La Arquidiócesis de Tlalnepantla se ha preocupado por el cuidado de la creación y en su necesidad de construir un lugar en donde pueda atender a los fieles y realizar los trámites de diocesanos, ha contribuido construyendo la "Primer Curia verde" así llamada por el Gobernador del Estado de México Eruviel ávila en la inauguración de estas instalaciones.
La Curia de Tlalnepantla está diseñada y construida con el objetivo de aprovechar todos los recursos naturales que la creación nos regala, ya que procura ahorrar hasta un 80% de energía eléctrica gracias al diseño de la iluminación con domos y ventanas que captan la luz natural aún no habiendo mucho sol; también cuenta con un diseño de recaudación de agua pluvial en cisternas, la cual abastece a todo el edificio para las necesidades básicas y que el uso de agua potable sea también el mínimo e indispensable.
Este edificio ha aprovechado todos los espacio con los que cuenta y en las azoteas cuenta con un espacio al aire libre en donde hay sillas y mesas que permite a los trabajadores y visitantes relajarse y descansar un poco, ese mismo espacio se ha aprovechado para hacer una pequeña cancha de futbol rápido promoviendo así el deporte entre los sacerdotes, trabajadores y la misma gente que vive a los alrededores de estas instalaciones.
El auditorio de la nueva Curia tiene una característica especial, está diseñado de tal forma que su acústica sea muy buena estando en cualquier punto dentro de él, el techo tiene un diseño que permite que las ondas sonoras se dispersen creando buena sonoridad y las paredes disminuyen el rebote de este sonido ya que están tapizadas de madera reciclada, de desperdicios de las madererías que en la Curia han sido aprovechadas para embellecer este lugar.
En el centro de toda esta construcción, está la capilla embellecida por un muro verde que decora con lindas plantas que cuentan con un sistema de autorriego que es aprovechado también del agua de lluvia; en su interior se ha colocado un retablo del s.
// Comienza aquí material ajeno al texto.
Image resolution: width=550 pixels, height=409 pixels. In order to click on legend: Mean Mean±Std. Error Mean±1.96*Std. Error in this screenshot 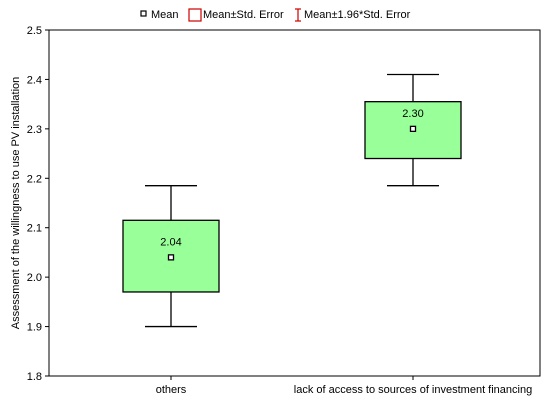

XVII que contrasta con la estructura moderna creando así una unidad entre lo nuevo y lo antiguo que hemos heredado y está rodeada por un espejo de agua con la que se hace referencia al capítulo 47 del profeta Ezequiel donde dice "El me llevó a la entrada del Templo y vi que brotaba agua de debajo del dintel de la Casa" (v. 1). Esta agua es Cristo mismo, agua que da la vida, que rescata el desperdicio de la humanidad y lo utiliza para embellecer a su Iglesia, el que une lo nuevo con lo antiguo y todo lo hace útil para seguir edificando el Reino de Dios.